=== Section Start ===

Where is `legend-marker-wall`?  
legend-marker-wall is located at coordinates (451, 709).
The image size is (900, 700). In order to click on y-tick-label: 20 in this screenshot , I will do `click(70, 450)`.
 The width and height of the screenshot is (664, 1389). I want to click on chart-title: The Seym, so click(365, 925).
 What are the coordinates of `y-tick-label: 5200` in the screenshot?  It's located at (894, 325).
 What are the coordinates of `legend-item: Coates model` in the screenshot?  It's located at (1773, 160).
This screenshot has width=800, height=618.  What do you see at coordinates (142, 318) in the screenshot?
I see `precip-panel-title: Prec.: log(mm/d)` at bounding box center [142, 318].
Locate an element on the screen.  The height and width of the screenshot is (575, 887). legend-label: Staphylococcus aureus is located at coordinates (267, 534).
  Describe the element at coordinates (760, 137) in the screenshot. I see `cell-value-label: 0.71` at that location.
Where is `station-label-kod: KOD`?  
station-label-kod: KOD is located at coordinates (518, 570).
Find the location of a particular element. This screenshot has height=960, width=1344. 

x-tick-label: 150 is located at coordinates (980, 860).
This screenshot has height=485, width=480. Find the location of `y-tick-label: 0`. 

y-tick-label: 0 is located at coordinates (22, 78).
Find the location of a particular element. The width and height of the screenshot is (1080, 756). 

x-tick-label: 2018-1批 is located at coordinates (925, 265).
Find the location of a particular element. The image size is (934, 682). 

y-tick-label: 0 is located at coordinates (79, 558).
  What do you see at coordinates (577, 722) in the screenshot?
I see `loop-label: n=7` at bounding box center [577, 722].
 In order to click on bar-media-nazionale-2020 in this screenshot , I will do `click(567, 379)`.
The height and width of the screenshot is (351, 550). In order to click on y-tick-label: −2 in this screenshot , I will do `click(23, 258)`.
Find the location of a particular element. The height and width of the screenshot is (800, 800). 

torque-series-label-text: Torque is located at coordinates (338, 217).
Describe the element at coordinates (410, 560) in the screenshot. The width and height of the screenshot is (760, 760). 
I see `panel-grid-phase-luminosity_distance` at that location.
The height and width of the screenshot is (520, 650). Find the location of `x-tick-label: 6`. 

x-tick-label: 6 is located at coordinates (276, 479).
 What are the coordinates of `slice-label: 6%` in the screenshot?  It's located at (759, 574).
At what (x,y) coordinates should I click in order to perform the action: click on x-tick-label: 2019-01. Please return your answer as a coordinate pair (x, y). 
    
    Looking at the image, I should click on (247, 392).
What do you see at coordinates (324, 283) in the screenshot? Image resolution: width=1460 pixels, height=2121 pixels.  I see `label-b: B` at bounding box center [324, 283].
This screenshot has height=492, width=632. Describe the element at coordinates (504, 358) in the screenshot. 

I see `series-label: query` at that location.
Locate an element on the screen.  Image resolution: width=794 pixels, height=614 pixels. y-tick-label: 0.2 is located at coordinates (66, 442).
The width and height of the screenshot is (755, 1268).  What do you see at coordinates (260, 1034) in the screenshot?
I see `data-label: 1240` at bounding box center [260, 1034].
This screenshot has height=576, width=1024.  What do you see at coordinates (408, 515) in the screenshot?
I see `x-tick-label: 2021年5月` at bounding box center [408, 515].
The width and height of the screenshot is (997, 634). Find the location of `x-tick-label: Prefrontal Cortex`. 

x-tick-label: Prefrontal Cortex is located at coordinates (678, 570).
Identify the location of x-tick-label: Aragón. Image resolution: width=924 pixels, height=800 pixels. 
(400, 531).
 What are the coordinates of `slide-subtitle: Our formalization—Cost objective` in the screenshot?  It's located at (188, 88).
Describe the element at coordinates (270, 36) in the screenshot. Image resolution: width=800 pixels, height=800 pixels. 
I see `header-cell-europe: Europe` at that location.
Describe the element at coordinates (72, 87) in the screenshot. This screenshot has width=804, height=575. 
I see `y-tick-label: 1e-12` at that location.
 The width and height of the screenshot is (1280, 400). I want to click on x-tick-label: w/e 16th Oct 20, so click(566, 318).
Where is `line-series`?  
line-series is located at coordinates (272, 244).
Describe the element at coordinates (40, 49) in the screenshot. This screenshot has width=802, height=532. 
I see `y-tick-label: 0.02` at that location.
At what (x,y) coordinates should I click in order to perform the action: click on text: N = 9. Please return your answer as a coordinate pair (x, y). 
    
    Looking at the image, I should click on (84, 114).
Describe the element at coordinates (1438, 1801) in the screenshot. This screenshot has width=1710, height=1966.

=== Section End ===

◆ WHAT IS EXPECTED
Print the data verbatim, starting from the first line and ending with the line containing "y-tick-label: 0 is located at coordinates (22, 78).", including both of those lines.

◆ RESPONSE AREA
Where is `legend-marker-wall`?  
legend-marker-wall is located at coordinates (451, 709).
The image size is (900, 700). In order to click on y-tick-label: 20 in this screenshot , I will do `click(70, 450)`.
 The width and height of the screenshot is (664, 1389). I want to click on chart-title: The Seym, so click(365, 925).
 What are the coordinates of `y-tick-label: 5200` in the screenshot?  It's located at (894, 325).
 What are the coordinates of `legend-item: Coates model` in the screenshot?  It's located at (1773, 160).
This screenshot has width=800, height=618.  What do you see at coordinates (142, 318) in the screenshot?
I see `precip-panel-title: Prec.: log(mm/d)` at bounding box center [142, 318].
Locate an element on the screen.  The height and width of the screenshot is (575, 887). legend-label: Staphylococcus aureus is located at coordinates (267, 534).
  Describe the element at coordinates (760, 137) in the screenshot. I see `cell-value-label: 0.71` at that location.
Where is `station-label-kod: KOD`?  
station-label-kod: KOD is located at coordinates (518, 570).
Find the location of a particular element. This screenshot has height=960, width=1344. 

x-tick-label: 150 is located at coordinates (980, 860).
This screenshot has height=485, width=480. Find the location of `y-tick-label: 0`. 

y-tick-label: 0 is located at coordinates (22, 78).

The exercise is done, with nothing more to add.